Entries on locating words and elements
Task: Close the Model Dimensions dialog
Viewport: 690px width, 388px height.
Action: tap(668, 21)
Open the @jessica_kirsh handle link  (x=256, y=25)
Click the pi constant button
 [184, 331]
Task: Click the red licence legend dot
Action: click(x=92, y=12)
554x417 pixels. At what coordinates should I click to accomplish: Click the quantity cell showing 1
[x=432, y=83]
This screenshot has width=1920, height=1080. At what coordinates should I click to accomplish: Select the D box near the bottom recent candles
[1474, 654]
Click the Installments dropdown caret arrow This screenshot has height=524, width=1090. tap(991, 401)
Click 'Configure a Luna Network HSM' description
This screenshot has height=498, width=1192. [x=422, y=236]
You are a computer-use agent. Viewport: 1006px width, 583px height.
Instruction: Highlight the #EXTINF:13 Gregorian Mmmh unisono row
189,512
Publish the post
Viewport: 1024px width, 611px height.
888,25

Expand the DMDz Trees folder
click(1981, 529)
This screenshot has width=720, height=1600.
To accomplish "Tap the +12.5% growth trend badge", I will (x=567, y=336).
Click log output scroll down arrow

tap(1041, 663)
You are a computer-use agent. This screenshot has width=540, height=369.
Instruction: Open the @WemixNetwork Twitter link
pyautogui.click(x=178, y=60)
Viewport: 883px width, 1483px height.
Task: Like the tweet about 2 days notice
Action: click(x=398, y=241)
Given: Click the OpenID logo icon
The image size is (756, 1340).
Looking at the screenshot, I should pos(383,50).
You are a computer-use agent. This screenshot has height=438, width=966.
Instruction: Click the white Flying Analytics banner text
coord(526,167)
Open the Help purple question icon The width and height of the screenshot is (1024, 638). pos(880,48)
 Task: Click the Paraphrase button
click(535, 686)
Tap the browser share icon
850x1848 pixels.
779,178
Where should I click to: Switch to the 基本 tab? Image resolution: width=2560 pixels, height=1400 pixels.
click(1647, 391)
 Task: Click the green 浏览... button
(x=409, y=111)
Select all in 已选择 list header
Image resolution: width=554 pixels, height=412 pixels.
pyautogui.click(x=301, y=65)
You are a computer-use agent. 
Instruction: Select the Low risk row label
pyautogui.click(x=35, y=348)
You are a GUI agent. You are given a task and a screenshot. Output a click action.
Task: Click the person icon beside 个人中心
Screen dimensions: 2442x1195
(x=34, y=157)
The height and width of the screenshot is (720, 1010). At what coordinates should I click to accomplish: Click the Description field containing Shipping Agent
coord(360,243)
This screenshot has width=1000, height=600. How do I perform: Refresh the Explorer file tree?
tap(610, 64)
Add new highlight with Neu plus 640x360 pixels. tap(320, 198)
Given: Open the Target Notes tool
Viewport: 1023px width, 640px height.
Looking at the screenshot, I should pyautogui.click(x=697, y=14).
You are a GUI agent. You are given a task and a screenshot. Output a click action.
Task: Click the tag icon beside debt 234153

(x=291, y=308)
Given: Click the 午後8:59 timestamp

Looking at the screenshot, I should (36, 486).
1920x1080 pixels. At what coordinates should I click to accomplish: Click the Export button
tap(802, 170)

__What is being asked__:
Return each line of the records above that includes the string "Viewport".

__Reply to the task__:
Viewport: 690px width, 388px height.
You are a computer-use agent. Viewport: 1006px width, 583px height.
Viewport: 1024px width, 611px height.
Viewport: 883px width, 1483px height.
Viewport: 1023px width, 640px height.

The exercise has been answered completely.